Figure 1 (Right) Negative contrast electron micrographs of intact parainfluenza virus 5 (PIV5, previously known as simian virus 5 [SV5]) particles (genus Rubulavirus) (top) and the PIV5 nucleocapsid after detergent lysis of virions (bottom) (courtesy of G.P. Leser and R.A. Lamb). The bars represent 100 nm. (Left top and bottom) Schematic diagrams of PIV5 particles in cross-section (N) (formerly NP), nucleocapsid; P, phospho-protein; L, large polymerase protein; V, cysteine rich protein that shares its N-terminus with P sequence and for PIV5 is found in virions; M, matrix or membrane protein; F, fusion protein; HN, hemagglutinin-neuraminidase; SH, small hydrophobic protein). (Adapted from Kingsbury, D.W. (1990). Paramyxoviridae: the viruses and their replication. In: Virology, 2nd edn (B.N. Fields and D.M. Knipe, Eds.), Raven Press, New York; and from Scheid, H. (1987). In: Animal Virus Structure (M.V. Nermut, and A.C. Steven, Eds.), Elsevier, Amsterdam; with permission.)

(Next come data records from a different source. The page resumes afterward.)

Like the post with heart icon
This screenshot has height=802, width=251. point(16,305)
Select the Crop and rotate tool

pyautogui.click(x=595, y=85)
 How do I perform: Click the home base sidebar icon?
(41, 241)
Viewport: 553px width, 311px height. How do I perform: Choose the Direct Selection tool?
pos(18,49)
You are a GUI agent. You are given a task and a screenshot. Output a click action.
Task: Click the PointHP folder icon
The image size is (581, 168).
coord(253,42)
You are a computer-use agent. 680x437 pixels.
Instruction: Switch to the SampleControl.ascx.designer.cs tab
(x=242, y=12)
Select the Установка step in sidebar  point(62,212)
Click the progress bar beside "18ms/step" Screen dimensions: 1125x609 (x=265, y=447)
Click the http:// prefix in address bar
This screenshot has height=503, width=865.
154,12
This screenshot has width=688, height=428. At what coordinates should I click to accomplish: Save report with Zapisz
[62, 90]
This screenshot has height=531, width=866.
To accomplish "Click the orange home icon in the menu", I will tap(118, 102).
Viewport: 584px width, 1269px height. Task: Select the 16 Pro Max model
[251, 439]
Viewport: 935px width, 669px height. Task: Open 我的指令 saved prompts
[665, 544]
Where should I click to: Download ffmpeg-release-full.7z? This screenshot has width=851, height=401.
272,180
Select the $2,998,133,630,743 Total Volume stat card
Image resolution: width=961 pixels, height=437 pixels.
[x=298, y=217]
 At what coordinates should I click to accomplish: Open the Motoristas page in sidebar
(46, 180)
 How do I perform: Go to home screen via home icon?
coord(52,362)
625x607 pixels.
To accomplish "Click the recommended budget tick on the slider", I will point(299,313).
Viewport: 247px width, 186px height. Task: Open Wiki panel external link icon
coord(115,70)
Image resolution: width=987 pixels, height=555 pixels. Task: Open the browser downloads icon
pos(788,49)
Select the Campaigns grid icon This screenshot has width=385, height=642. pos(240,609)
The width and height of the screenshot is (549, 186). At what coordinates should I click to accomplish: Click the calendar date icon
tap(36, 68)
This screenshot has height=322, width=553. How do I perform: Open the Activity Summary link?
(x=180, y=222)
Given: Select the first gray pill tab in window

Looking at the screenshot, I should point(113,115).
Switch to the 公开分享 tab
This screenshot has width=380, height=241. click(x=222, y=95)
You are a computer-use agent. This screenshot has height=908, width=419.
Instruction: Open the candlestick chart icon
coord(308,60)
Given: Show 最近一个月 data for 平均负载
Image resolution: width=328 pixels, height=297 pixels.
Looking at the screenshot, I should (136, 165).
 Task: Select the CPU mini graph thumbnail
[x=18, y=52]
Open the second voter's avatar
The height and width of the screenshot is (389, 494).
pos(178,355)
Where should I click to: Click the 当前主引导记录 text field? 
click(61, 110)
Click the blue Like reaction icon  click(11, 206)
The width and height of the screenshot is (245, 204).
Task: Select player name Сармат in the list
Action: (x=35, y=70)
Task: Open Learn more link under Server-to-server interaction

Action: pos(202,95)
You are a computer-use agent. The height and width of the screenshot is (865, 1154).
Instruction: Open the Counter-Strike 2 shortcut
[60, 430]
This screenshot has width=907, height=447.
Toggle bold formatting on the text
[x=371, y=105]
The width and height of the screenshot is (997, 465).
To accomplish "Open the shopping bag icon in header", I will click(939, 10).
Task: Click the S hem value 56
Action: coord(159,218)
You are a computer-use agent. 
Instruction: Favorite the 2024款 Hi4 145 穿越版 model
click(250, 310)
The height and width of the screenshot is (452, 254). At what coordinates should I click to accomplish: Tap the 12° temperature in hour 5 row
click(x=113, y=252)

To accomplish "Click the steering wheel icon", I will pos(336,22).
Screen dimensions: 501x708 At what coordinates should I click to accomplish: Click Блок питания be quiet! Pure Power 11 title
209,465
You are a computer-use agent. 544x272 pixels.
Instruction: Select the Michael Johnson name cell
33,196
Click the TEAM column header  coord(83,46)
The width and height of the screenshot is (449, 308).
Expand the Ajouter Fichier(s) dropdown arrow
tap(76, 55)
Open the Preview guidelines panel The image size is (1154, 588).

Figure 2 Maps of genomic RNAs (3′-to-5′) of viruses in the family Paramyxoviridae. Viruses were selected from the seven established genera as well as a group of unassigned viruses, which significantly increased the genetic diversity of the family. Each box represents a separately encoded mRNA; multiple distinct ORFs within a single mRNA are indicated by slashes. The M2 mRNA of members of subfamily Pneumovirinae has two overlapping ORFs, M2-1 and M2-2 (not shown). The lengths of the boxes are approximately to scale although the intervening or preceding sequences are not to scale. The D ORF present in the respirovirus HPIV3 is not shown. Certain viruses give rise to additional proteins by the utilization of secondary translational start sites within some of the ORFs: these are not shown. In HPIV1 and HPIV3 of the genus Respirovirus the V ORF may be a non-expressed relic. In the genus Rubulavirus some species lack the SH gene. In the genus Pneumovirus, HRSV has a transcriptional overlap at M2 and L (staggered boxes). There are conserved trinucleotides that serve as intergenic sequences for the respiroviruses, henipaviruses and morbilliviruses. For rubulaviruses, avulaviruses, pneumoviruses and meta-pneumoviruses, the intergenic sequences are variable (1–190 nt long). In the group of unassigned new viruses, all of them have a 3-nt intergenic region similar to those observed in the genera Morbillivirus, Respirovirus and Henipavirus. However, the genome sizes of these new viruses vary significantly from 15,378 nt to 19,212 nt. There are also novel genes present in these viruses (such as the U gene in FedPV and the TM gene in BeiPV) which have never been seen in previously known paramyxoviruses.
Figure 3 Phylogenetic analysis of the L proteins of members of the family Paramyxoviridae. Phylogenetic analysis using MEGA4.1 was performed on the aa sequence of L proteins from various members of the family Paramyxoviridae. The tree shown was based on maximum parsimony; however, analysis of the same data using maximun likelihood produced a tree with nearly identical topology (data not shown).